Di sisi lain, Kierkegaard, bapak eksistensialisme yang penuh luka batin dan sangat mendalam dalam hal iman, kecemasan, dan melompat ke dalam absurditas. Kalau dia hidup hari ini, dia mungkin akan frustrasi melihat kolom komentar netizen.
Bayangkan ia sedang sedang menulis puisi tentang kecemasan dan iman, tapi tiba-tiba distraksi datang dari kolom komentar yang penuh debat antara fans K-Pop, netizen religius, dan penjual skincare. Salah satu komentar berbunyi: “Lo tuh insecure, bukan introvert.” Seketika, eksistensinya goyah. Lalu ia bikin postingan jedag-jedug dengan caption:
“Kecemasan adalah pusing yang kudapat setelah baca debat pro-kontra skincare haram.”
Filsuf-filsuf eksistensialis seperti Sartre dan Kierkegaard berbicara tentang penderitaan eksistensial, pilihan bebas, iman yang melompat ke dalam absurditas, dan kesepian sebagai inti manusia. Tapi dunia hari ini lebih sering menyarankan: “Jangan overthinking, kamu cuma butuh healing. Ironis.
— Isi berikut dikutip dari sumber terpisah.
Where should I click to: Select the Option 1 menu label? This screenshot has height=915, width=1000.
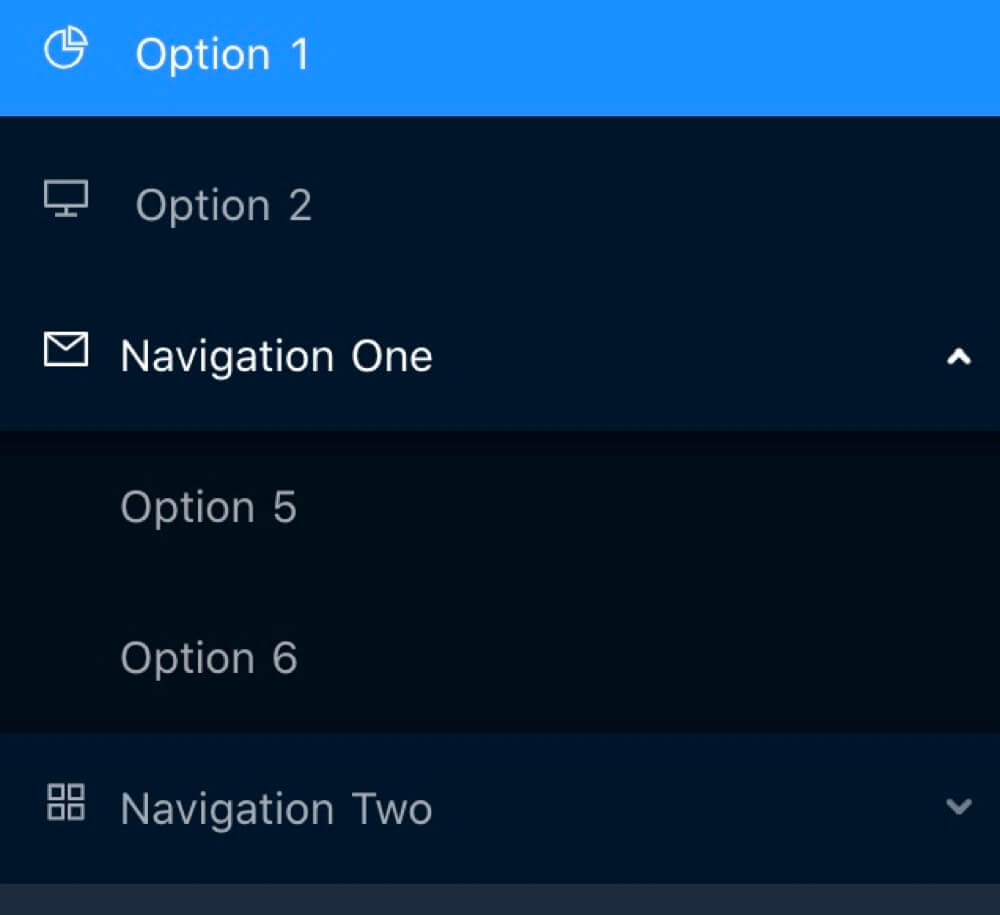pyautogui.click(x=222, y=54)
Zaman di mana kita paling bebas justru membuat kita paling bingung harus ngapain. Kita bebas memilih apapun, tapi juga dibanjiri pilihan sampai lelah berpikir. Kita haus makna, tapi juga takut diam karena FOMO.
Sartre menyebut manusia sebagai “makhluk yang dikutuk untuk bebas.” Di TikTok, kutukan itu menjelma jadi: “Scroll terus, sampai kamu lupa kamu lagi galau eksistensial.”
Kierkegaard menulis tentang iman sebagai lompatan ke dalam kegelapan, percaya tanpa kepastian, mencintai tanpa jaminan. Tapi hari ini, iman diuji bukan oleh dewa-dewa, melainkan oleh netizen yang bilang: “Itu bid’ah, bro.” , “Kamu terlalu serius, enjoy aja.”
Kolom komentar jadi ruang kontemplasi sekaligus ruang konflik. Kita semua ingin didengar, tapi tak ada yang benar-benar mendengar. Di sana, Kierkegaard bisa melihat dunia yang absurd: tempat keheningan spiritual digantikan notifikasi.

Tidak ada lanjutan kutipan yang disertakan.